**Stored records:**
——

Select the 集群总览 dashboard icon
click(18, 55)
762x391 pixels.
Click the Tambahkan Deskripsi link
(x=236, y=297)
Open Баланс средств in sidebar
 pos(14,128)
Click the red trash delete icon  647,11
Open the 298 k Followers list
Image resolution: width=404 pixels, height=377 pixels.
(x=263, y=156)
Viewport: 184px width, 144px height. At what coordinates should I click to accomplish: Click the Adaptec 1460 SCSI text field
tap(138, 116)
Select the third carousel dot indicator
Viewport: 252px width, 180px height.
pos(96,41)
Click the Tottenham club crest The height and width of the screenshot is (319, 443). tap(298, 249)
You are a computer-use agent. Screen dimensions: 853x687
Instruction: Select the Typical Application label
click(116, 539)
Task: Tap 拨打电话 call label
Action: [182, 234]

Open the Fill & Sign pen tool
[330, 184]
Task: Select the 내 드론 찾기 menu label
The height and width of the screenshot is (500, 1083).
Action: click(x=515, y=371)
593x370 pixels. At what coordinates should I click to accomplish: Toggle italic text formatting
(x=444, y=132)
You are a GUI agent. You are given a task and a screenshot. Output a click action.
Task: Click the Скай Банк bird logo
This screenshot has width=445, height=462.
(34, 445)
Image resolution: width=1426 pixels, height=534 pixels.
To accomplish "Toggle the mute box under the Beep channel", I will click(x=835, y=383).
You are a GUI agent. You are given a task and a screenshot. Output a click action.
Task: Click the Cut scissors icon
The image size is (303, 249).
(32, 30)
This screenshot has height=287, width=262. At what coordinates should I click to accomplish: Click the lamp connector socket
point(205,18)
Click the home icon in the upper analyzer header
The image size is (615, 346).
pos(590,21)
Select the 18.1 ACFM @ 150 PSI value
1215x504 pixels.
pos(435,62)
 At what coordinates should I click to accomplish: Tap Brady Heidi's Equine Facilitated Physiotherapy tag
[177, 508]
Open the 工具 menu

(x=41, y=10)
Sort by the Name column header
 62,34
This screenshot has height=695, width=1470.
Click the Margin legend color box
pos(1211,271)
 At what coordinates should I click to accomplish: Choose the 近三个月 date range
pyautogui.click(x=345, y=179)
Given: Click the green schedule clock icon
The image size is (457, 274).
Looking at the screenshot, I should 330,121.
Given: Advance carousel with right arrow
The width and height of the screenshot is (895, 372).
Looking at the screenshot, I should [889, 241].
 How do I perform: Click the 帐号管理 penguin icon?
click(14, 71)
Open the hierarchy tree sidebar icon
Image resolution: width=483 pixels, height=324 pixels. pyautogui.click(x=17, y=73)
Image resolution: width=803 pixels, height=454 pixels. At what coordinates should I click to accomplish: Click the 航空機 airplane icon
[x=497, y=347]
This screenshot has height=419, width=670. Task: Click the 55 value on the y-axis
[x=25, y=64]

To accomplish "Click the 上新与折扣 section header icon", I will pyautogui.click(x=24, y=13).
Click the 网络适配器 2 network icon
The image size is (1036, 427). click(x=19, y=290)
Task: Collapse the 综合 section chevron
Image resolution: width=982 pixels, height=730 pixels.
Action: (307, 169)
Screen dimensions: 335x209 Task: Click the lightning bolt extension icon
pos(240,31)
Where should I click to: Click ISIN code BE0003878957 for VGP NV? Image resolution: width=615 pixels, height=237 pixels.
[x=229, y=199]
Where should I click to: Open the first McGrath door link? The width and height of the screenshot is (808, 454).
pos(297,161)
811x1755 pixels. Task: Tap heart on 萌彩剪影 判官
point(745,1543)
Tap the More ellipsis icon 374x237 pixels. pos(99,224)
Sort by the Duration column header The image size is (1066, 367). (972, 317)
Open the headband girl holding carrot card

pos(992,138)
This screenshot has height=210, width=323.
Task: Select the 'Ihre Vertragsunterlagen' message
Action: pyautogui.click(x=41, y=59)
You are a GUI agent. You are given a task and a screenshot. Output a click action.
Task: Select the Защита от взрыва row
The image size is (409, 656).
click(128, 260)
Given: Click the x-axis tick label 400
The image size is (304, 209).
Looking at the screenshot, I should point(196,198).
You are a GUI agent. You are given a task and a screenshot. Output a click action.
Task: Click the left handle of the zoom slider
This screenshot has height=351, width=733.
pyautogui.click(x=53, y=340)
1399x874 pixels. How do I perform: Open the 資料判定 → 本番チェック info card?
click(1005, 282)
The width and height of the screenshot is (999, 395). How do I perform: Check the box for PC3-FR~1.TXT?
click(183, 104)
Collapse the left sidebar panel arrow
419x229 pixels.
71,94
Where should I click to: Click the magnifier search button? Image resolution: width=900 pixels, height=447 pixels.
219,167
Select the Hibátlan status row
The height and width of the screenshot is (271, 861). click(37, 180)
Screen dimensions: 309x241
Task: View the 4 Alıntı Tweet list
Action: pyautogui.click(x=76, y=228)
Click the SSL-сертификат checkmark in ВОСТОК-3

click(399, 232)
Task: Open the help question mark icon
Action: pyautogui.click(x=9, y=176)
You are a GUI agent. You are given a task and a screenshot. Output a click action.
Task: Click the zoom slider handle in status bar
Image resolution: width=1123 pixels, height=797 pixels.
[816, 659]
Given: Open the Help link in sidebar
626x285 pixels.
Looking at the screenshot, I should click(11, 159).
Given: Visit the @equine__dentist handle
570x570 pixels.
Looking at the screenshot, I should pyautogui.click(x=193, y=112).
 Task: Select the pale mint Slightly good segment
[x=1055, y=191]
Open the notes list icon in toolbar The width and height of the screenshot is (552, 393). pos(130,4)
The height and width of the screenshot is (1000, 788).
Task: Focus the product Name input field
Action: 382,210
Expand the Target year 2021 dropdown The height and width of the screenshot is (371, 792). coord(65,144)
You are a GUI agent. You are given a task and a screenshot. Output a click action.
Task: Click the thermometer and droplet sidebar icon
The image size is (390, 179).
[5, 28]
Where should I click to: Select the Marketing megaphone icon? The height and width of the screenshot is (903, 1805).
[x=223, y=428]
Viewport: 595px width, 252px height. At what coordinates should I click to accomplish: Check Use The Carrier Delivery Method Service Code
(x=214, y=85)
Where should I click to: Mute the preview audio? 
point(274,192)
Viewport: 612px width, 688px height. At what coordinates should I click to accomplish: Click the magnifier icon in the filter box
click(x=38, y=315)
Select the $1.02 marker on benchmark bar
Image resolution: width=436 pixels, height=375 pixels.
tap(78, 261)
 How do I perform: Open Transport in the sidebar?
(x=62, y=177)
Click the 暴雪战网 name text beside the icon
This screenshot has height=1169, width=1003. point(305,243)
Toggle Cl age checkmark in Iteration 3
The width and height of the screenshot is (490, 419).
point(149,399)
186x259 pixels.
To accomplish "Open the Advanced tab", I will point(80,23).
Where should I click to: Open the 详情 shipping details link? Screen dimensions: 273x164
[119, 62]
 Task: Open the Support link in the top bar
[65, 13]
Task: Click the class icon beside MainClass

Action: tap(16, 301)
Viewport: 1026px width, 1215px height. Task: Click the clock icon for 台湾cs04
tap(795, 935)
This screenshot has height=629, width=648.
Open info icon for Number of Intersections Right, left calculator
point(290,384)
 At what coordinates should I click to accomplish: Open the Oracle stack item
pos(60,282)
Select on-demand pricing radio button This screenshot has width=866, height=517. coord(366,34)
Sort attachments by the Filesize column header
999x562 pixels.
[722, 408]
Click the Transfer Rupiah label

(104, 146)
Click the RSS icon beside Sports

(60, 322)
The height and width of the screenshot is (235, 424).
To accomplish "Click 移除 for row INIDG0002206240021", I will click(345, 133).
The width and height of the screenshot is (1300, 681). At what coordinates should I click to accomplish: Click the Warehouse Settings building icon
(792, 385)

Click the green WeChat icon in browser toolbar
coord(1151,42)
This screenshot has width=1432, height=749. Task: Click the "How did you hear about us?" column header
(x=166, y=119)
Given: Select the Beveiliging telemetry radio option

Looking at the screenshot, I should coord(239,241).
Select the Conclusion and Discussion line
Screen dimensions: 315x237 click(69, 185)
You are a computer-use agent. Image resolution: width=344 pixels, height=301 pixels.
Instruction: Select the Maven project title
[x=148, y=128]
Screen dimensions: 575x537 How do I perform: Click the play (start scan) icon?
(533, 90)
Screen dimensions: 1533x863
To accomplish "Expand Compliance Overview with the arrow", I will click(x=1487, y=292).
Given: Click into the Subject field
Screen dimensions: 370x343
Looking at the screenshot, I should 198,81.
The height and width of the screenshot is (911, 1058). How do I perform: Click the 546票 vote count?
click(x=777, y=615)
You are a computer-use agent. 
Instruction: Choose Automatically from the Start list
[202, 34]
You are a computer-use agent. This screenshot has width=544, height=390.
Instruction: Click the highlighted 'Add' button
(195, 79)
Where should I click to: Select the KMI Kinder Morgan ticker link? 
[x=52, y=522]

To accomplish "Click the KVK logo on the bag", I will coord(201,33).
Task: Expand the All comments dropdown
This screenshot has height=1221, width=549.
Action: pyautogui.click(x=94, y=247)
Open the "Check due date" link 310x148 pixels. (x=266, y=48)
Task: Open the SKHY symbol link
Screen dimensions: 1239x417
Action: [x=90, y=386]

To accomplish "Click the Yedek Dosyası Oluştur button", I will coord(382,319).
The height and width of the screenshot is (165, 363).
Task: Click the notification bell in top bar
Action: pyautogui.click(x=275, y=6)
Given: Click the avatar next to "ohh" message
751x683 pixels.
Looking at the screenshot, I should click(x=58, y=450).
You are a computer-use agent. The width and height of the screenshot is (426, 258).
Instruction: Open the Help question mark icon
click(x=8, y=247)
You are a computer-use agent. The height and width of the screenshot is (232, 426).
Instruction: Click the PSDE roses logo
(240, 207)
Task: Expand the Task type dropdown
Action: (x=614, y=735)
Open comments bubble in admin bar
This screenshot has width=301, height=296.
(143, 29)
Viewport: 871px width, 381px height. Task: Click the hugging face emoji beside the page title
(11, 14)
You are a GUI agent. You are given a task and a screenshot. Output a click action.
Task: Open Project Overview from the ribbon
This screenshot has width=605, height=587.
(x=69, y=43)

——

**WHAT THE TASK REQUIRES:** Copy each line above where "handle" appears.

**THE COMPLETED TASK:**
Task: Click the left handle of the zoom slider
Task: Click the zoom slider handle in status bar
Given: Visit the @equine__dentist handle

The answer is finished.